Jul 4, 2016 | By Tess

Oregon based animation studio LAIKA has been a pioneering force in terms of 3D printed stop-motion animation. With popular films like Coraline (2009), Paranorman (2012), and The Boxtrolls (2014), the creative studio has established itself not only as a maker of inspiring and fun-loving animated films but has impressed with its technical abilities, even taking home the 2016 Oscar for Scientific and Technical achievements. With their latest film Kubo and the Two Strings, set to be released this August, LAIKA has done it again with even more 3D printing and detail than ever before.

Set against the backdrop of ancient Japan, the film tells the story of Kubo, a young boy who embarks on an amazing adventure with two sidekicks to save his family and find out more about his long-lost father, the world’s most famous samurai warrior. Even based on the trailer, the film looks exciting and fun-filled.

For us here at 3Ders though, the most fun comes from behind the scenes, where the people behind the animated film have worked for years to bring the characters, sceneries, and story to life. Like with their previous films, 3D printing has played a large part in Kubo and the Two Strings, as Laika has used the technology (along with many other processes) to physically create their films. That is, with a team of over 65 designers and craftspeople, Laika physically builds and creates every set piece and character you see in the film before even commencing the stop-motion filming process.
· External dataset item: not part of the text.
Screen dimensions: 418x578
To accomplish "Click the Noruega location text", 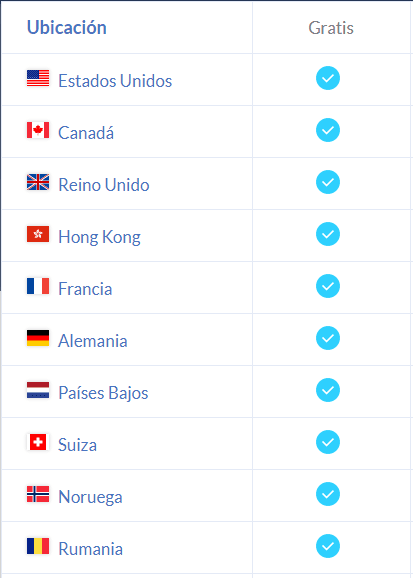I will 90,497.
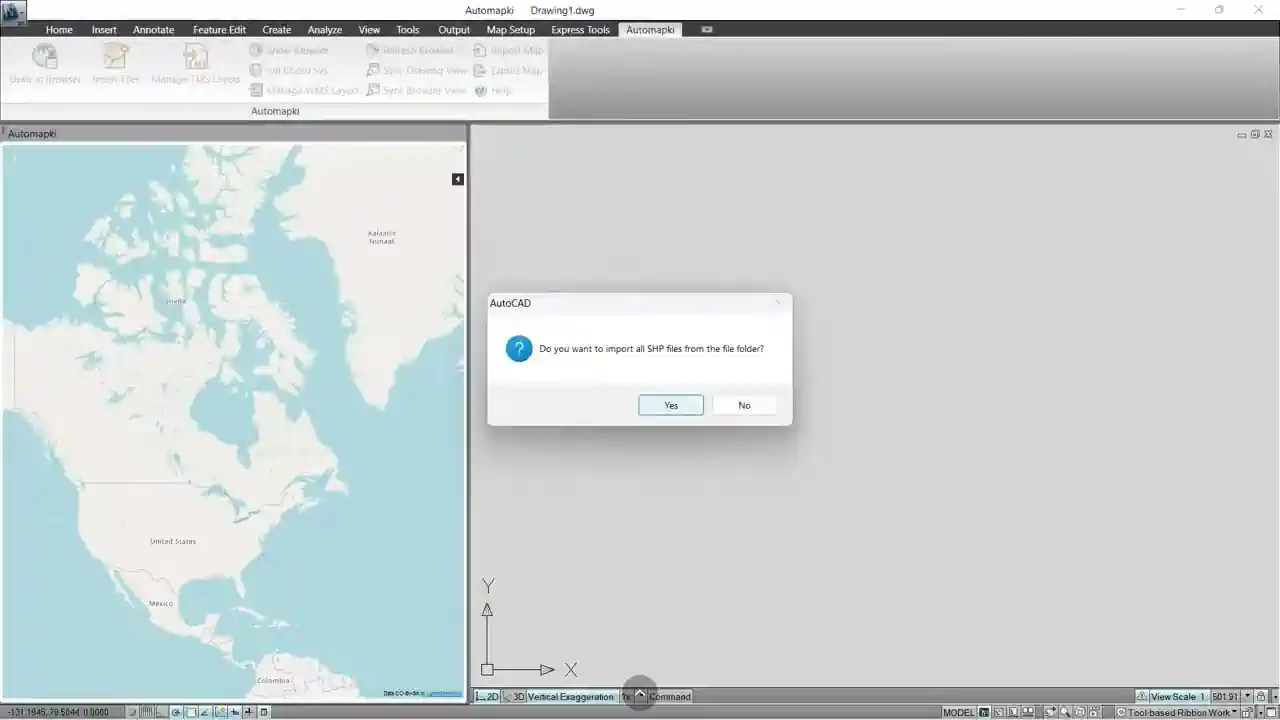Toggle the MODEL space button

[957, 711]
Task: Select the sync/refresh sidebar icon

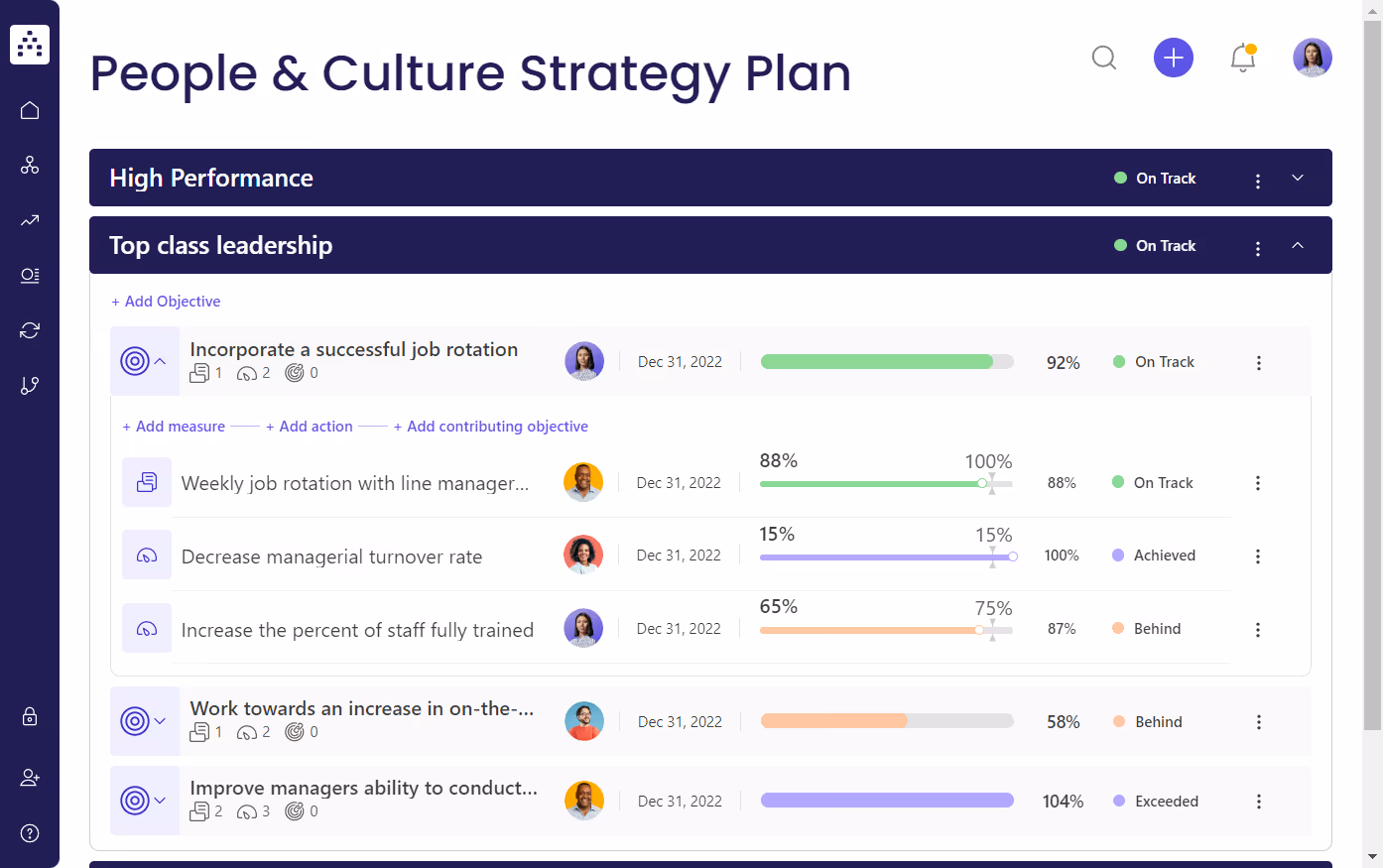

While Laika’s stop-motion animation is undeniably at the fore-front of the medium, one of their most notable qualities is the impressive range of facial expressions that their characters can portray, achieved with rapid-prototype face replacement printing. In Paranorman, for instance, Norman’s face was made up of about 78 individual pieces and over 40,000 different facial expression masks were 3D printed for the character. Their most recent character Kubo, with a combination of 66,000 3D printed face pieces and a complex facial rig, is reportedly capable of over 22 million different facial expressions, an impressive first for the animation studio. For the faces, Laika has used a powder based 3D printing technology.

Director Travis Knight

The most notable print of the film is undoubtedly the character Moonbeast, a giant tentacled sea monster voiced by Ralph Fiennes. In fact, Moonbeast marks Laika’s first fully 3D printed character in one of their films. The impressive character prop, which spans over three feet in size, is made up of 850 3D printed exterior pieces, and 250 internal armature pieces, which allow the 3D printed creature to be moved.

For Kubo and the Two Strings, Laika studios partnered with Stratasys, who with their state-of-the-art additive manufacturing systems and 3D printing know-how were able to offer the animation studio a more advanced way to create plastic parts and pieces for the film. As Brian McLean, director of RP printing at Laika explains, “We found a new way to 3D print with plastic (for the non-human characters). We reached out to Stratasys and collaborated with their R&D in Israel. With access to new software and hardware, we reached a [greater] level of color and sophistication in a plastic-printed 3D part.”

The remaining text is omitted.